Now, I wasn't at ReaderCon, and am unlikely to be at any science fiction conventions in the near future, but I did wonder what exactly the anti-harassment policy said. So I went to their website, and the best I could find was this:
Readercon has always had a zero-tolerance harassment policy.
Harassment of any kind — including physical assault, battery, deliberate intimidation, stalking, or unwelcome physical attentions — will not be tolerated at Readercon and will result in permanent suspension of membership.
As always, Readercon reserves the right to strip membership at its discretion.
Do you see the problem with that? I sure do. Especially when it's compared to the BiCon Code of Conduct (here's 2012's):
No Means No.
No-one at BiCon should be put under any pressure to join in with things they do not want to do.
* any sexual behaviour
* hugs or touching
* taking part in a activity
* disclosing information
* or even having a chat.
It is fine to ask someone once if they would like to do something.
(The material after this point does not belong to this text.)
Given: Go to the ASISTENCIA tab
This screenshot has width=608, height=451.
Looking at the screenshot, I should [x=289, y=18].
For example, “Would you like a hug?”. If they refuse, continuing to ask is pestering them and will be viewed as harassment. If someone asks you to leave them alone, do so.
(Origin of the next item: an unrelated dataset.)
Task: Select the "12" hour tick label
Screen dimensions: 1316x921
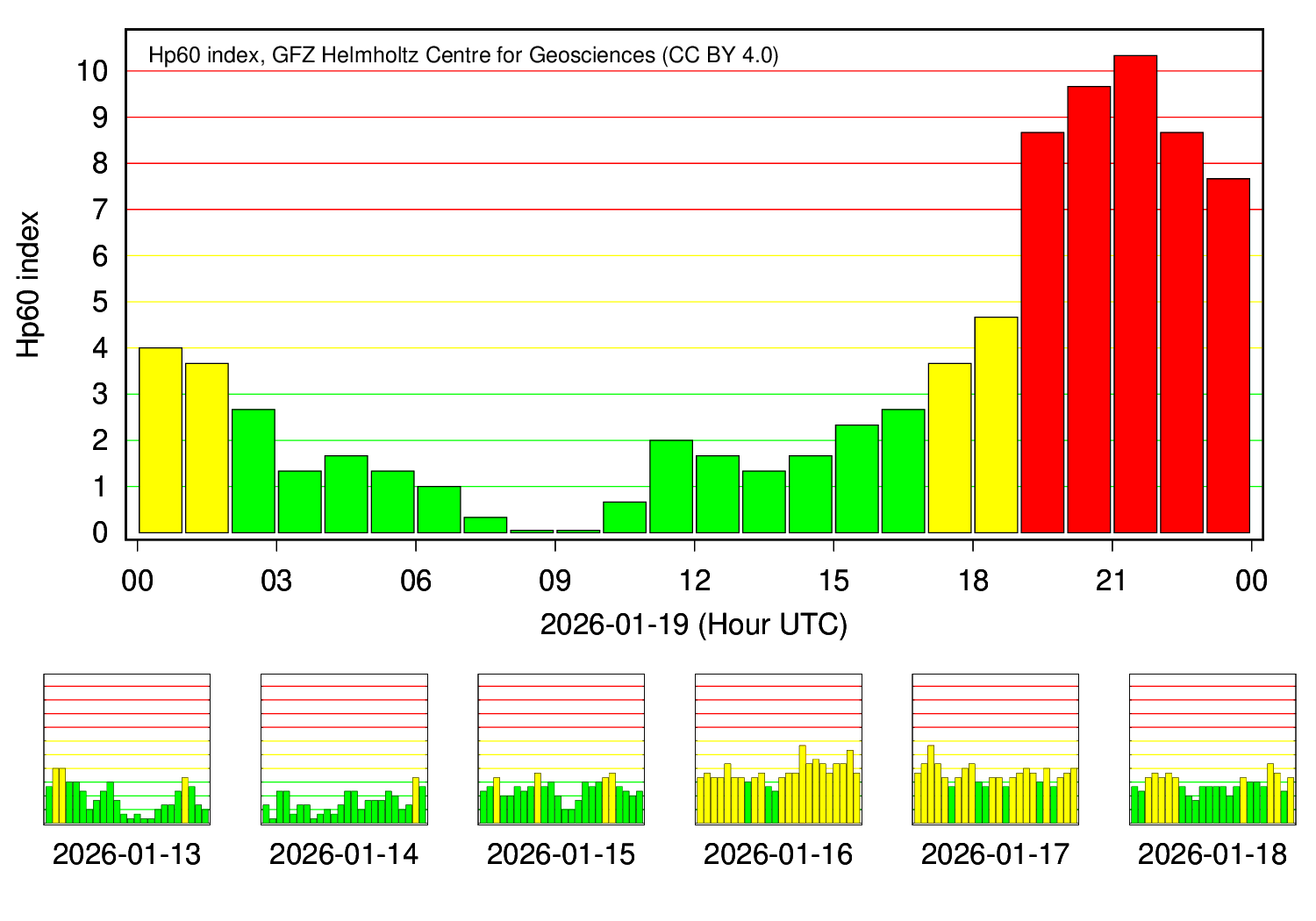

In public, “no”, “stop”, “don’t do that” or similar words and phrases will be taken at face value by the BiCon organisers and volunteers regardless of context.
The BiCon policy goes further, also defining what sort of behaviour is acceptable in public, respecting differences (with specific details about gender and race), confidentiality, and how the team intend to deal with any complaints.
What's the difference? Well, the ReaderCon policy assumes that everyone is on the same page and at the same level of cluefulness. It only includes what one might call "obvious" and deliberate harassment - things that are done intentionally to harm another. Indeed, the official ReaderCon Board of Directors statement even states "When we wrote our zero-tolerance policy in 2008 (in response to a previous incident), we were operating under the assumption that violators were either intent on their specific behaviors, clueless, or both." Whereas the BiCon policy explains, in simple English, how something you might intend in a friendly manner could come across as intimidating or scary to the person you're interacting with. It helps people who are nervous around other people, and/or have weaker social skills understand what exactly counts as acceptable behaviour (and perhaps offers pointers for how to chat someone up without freaking them out?).
This sort of detailed, yet easy to understand, policy is something I'd expect to see in place well before any discussion of "zero-tolerance". And I would urge all conventions to move towards a policy of this kind - something clear enough that there's no wiggle room of "I didn't mean it".